Among the entries that follow, count the lines with the word "target" and report the number by itself.

————————

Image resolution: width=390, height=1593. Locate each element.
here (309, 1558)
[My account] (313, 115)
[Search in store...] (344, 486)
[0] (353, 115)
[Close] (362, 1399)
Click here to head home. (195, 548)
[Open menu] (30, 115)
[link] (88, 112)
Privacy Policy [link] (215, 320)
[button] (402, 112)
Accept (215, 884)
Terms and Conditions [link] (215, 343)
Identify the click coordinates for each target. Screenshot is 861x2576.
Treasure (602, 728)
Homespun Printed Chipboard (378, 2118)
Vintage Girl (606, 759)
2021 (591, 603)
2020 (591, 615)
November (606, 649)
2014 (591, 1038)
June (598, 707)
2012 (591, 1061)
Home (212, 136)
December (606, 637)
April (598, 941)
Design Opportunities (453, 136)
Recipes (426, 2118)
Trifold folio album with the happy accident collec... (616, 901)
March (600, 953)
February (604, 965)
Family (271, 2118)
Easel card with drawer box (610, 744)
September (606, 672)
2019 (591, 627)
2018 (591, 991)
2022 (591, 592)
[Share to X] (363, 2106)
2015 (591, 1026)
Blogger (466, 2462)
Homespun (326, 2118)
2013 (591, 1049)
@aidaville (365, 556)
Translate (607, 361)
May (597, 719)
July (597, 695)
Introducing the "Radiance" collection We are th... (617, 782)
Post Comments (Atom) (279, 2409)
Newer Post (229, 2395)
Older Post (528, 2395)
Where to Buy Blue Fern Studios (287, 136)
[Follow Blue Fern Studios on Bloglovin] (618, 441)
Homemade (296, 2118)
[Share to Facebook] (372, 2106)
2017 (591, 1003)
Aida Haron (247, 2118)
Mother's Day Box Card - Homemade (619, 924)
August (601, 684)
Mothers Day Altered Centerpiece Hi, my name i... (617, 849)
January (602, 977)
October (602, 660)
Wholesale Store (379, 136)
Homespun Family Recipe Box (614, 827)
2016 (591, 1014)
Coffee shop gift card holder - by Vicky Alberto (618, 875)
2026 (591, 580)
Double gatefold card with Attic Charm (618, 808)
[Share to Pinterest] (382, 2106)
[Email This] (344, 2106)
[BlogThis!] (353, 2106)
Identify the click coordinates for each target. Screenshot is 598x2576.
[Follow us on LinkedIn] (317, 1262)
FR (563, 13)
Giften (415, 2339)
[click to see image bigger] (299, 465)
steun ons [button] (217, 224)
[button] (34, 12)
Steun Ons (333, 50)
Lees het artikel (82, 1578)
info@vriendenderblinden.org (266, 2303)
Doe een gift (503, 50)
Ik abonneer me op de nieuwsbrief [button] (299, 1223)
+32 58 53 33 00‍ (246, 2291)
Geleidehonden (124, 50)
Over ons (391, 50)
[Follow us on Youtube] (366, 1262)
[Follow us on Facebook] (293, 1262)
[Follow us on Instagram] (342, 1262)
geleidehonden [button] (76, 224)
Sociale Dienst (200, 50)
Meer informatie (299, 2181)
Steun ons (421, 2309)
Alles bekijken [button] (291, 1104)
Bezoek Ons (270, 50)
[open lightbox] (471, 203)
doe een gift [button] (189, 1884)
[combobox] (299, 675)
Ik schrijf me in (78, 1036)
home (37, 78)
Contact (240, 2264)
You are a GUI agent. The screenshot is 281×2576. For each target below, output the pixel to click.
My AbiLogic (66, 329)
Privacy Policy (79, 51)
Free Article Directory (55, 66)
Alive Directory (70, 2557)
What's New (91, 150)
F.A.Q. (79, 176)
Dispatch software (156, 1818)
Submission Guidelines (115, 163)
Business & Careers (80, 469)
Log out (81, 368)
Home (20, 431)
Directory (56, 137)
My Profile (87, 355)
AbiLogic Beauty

————————

ANSWER AREA ▸ 3